Set exercise: Please format the lines as a numbered list, starting at the line that contains "Where should I" and ending at the last line, both included. Leave out blank lines and pictures.

Provided data:
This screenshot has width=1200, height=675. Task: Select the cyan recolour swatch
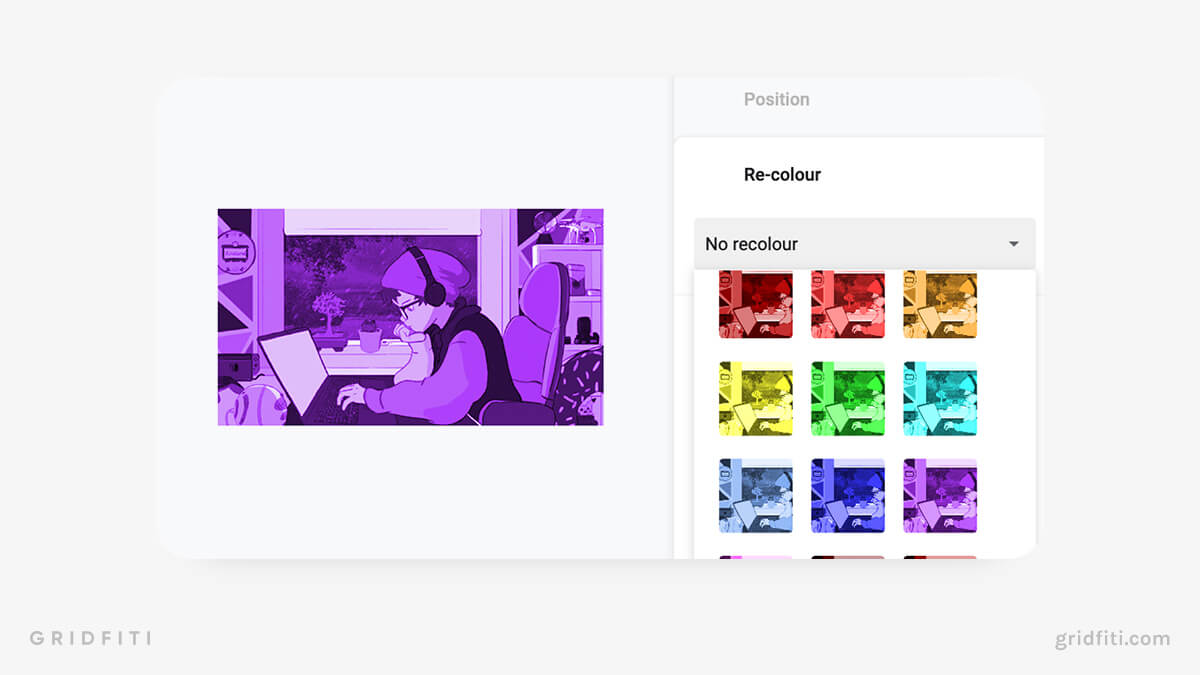(x=940, y=398)
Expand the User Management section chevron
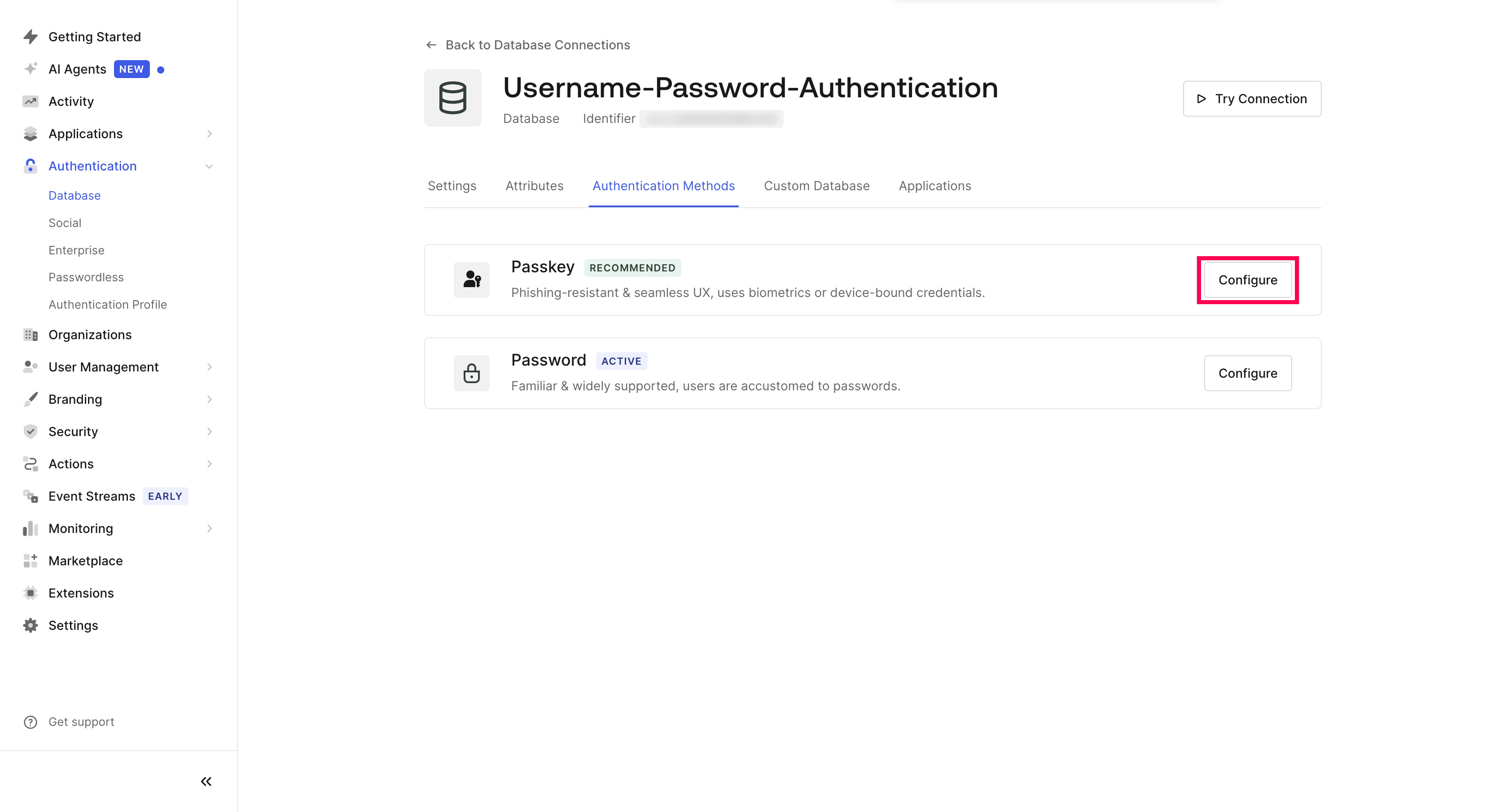 click(209, 367)
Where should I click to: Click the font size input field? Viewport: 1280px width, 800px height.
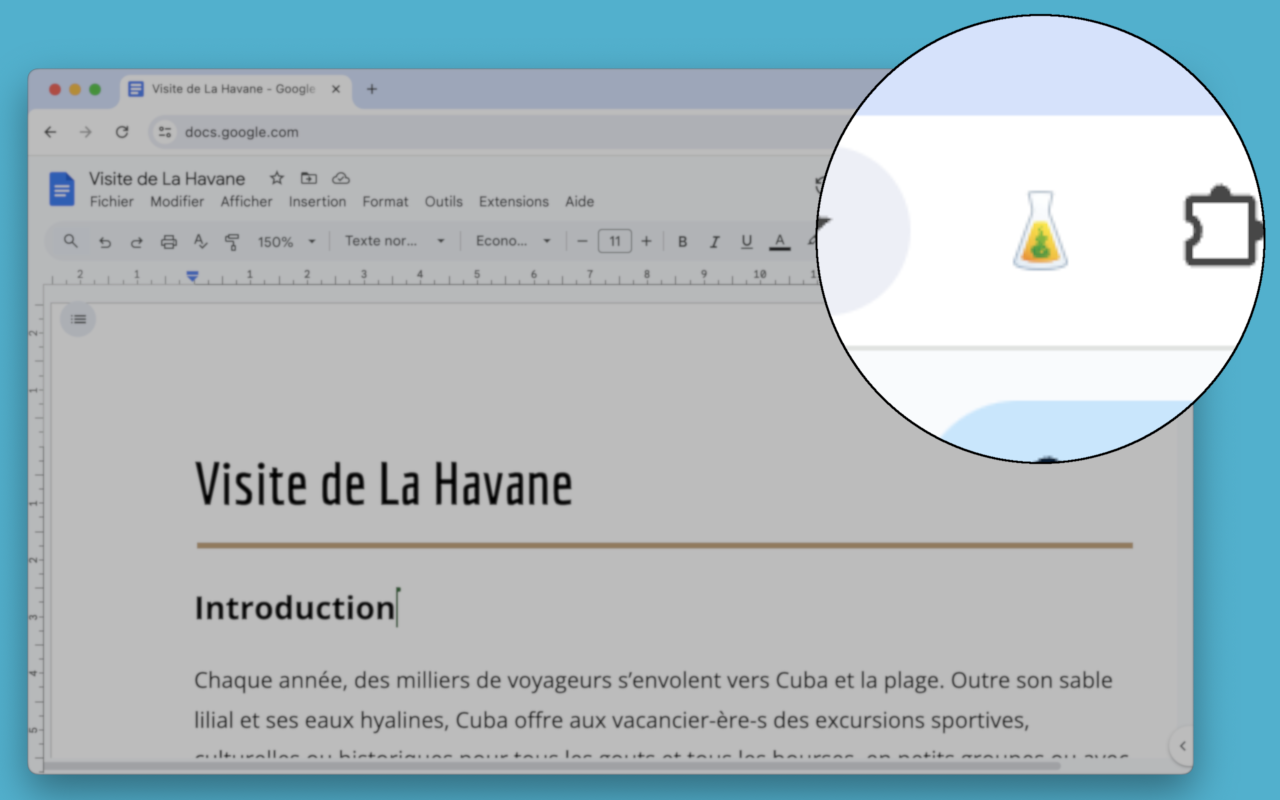pos(614,241)
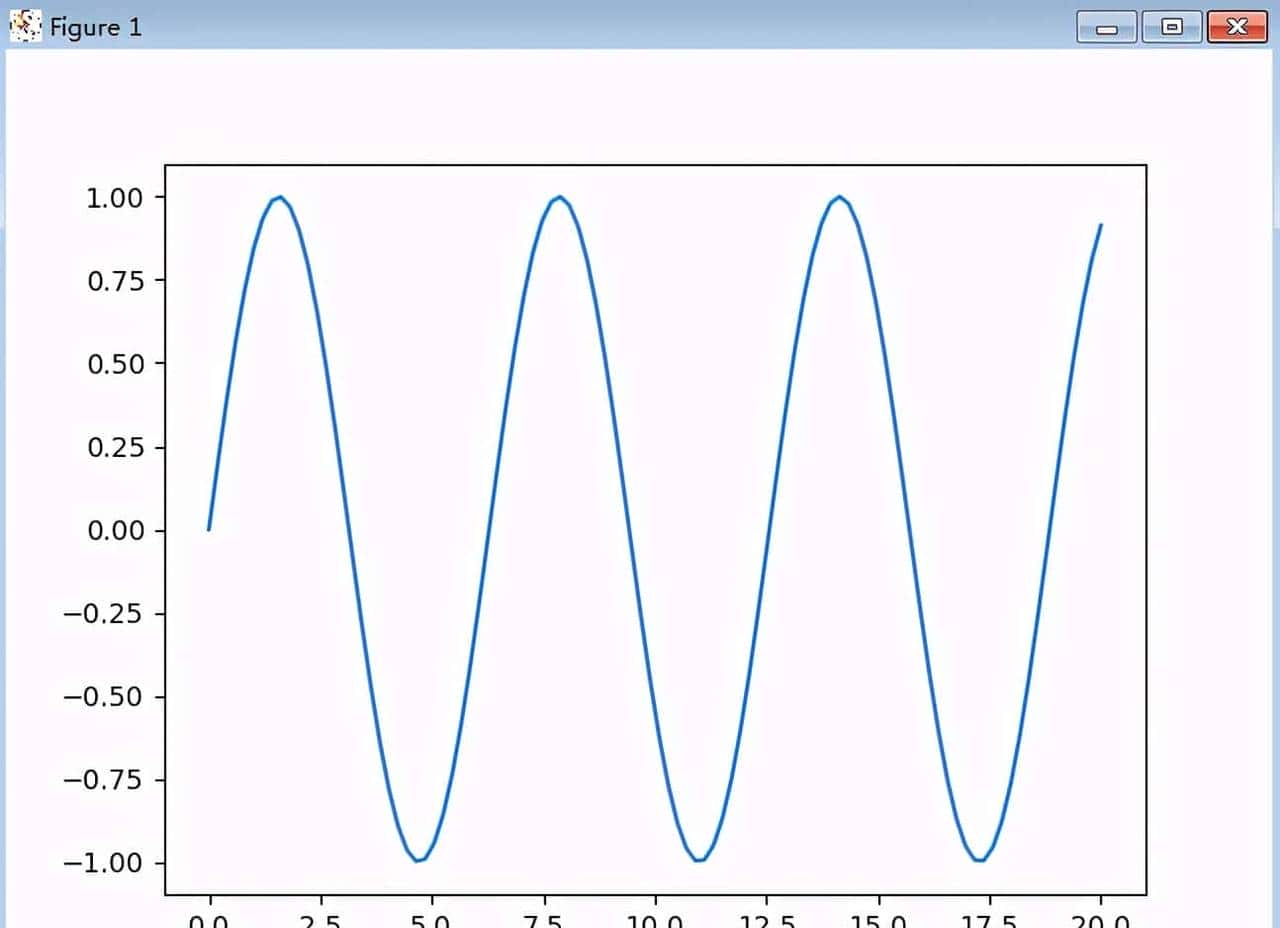Image resolution: width=1280 pixels, height=928 pixels.
Task: Minimize the Figure 1 window
Action: pyautogui.click(x=1106, y=27)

Answer to the exercise:
1. Where should I click to: Click the font size input field? Viewport: 1280px width, 800px height.
2. pos(614,241)
3. Image resolution: width=1280 pixels, height=928 pixels.
4. Task: Minimize the Figure 1 window
5. Action: pyautogui.click(x=1106, y=27)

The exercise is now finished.